If you have a hard time understanding the speech of any toddlers besides your own, you’re certainly not alone, and that’s part of the reason that Mattel is working on a smart speaker device called Aristotle. Billed as a “smart baby monitor“, Aristotle carries an AI and feature set made to grow and develop with your child. It’s an AI-packed speaker, much like Google Home or Amazon Echo, but also features a camera, and an AI geared toward kids. Not only is it made to understand the voices of children, it’s made to soothe fussy babies, help with homework, and generally help kids out in some of the key ways comparable products help adults; by providing knowledge and entertainment.
A big feature of the device is individual voice training, which essentially allows it to pick up on your child’s intonation and enunciation quirks just as well as you do. While a toddler spitting endless questions at a device and actually getting answers or an angry baby being calmed down are already great selling points for the $300 device, Mattel senior vice president Robb Fujioka alludes that Aristotle is destined for a much wider variety of tasks, saying that the company “spent a lot of time investing in how it would age.” The AI backend is powered in part by Microsoft’s Cortana, in concert with the Bing search engine, making the device plenty suitable for a child’s queries about which superhero would win in a fight, and a middle schooler’s questions about the characteristics of different types of igneous rock, along with various other functions like playing LED light games and teaching pre-kindergarten basics like letters and numbers.
On the parents’ side of things, Aristotle is incredibly flexible. Parents can program it, for example, to only begin emitting colors and sounds to soothe a baby who has carried on crying for ten minutes or so, to help with training overly fussy babies to sleep.

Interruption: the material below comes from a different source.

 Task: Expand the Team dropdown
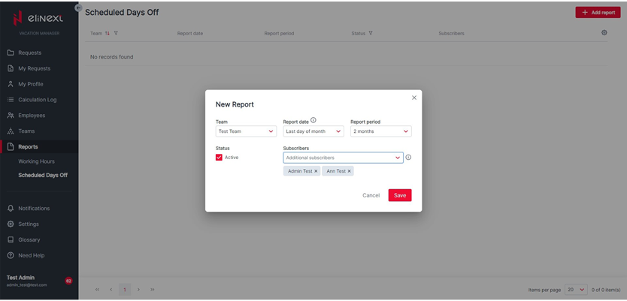tap(246, 131)
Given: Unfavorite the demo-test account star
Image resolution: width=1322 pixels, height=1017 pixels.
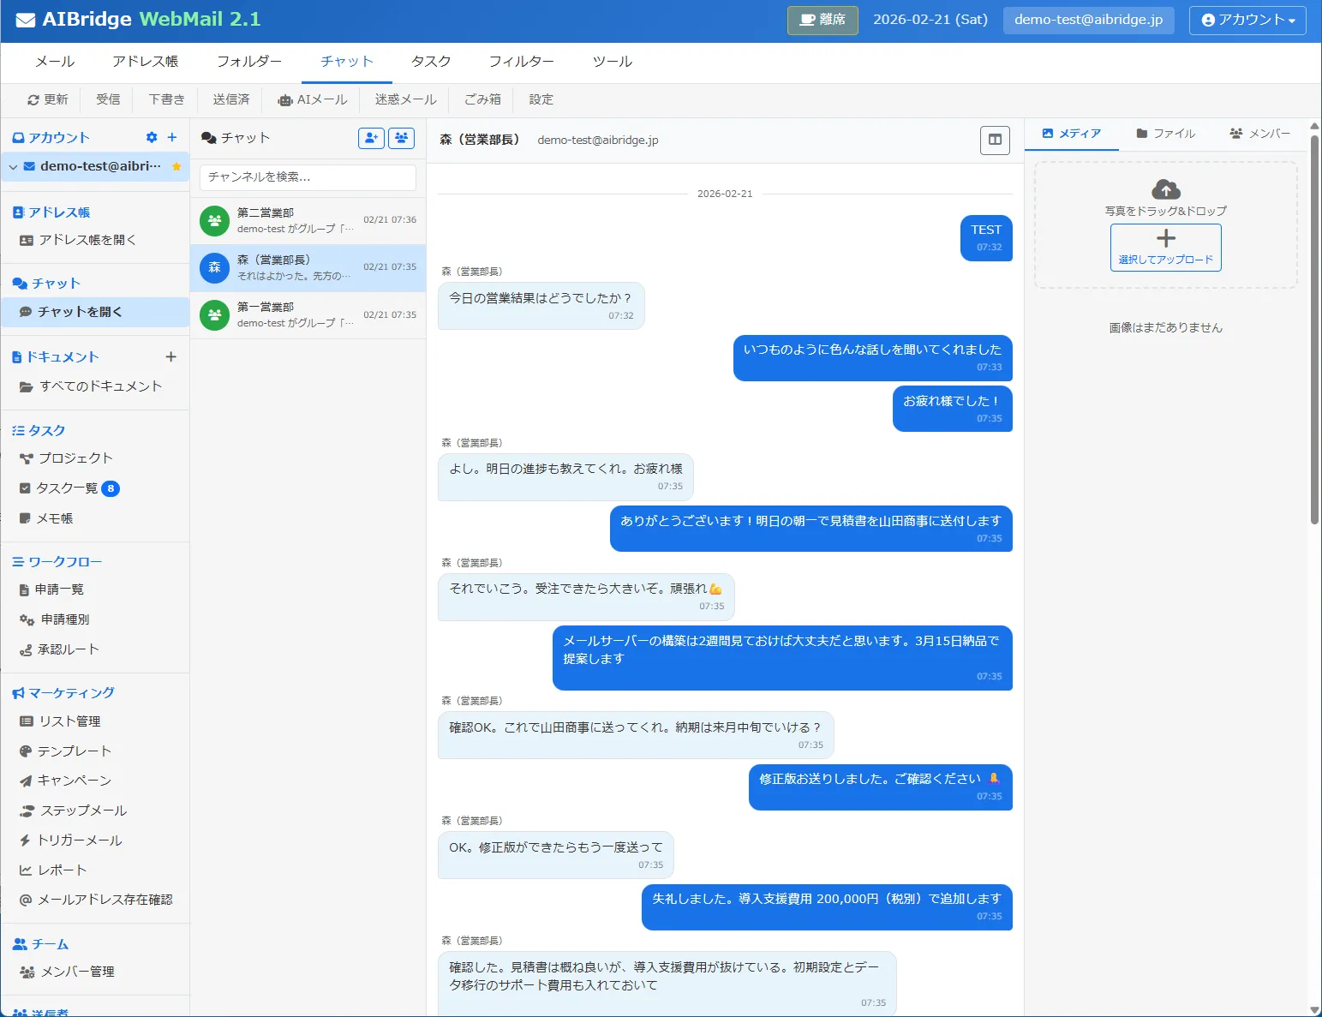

Once they’re actually asleep, Aristotle can track and monitor that sleep, as well as track wet diapers and other things parents and pediatricians would do well to know. An adult mode is also featured, which enables Alexa functionality. The user can, of course, disable Alexa in child mode to prevent orders of candy and toys mysteriously showing up on a bank statement, and can talk to and program the Aristotle AI while in adult mode. Aristotle’s monitoring and swath of retail partners on top of the relationship with Amazon allow for things like noticing that diapers or wipes need to be replenished, and asking if more should be ordered. To keep things securely in the family unit, Aristotle features 256 bit encryption. If all goes according to plan, parents will be able to get their hands on an Aristotle unit for their child’s room in June of 2017.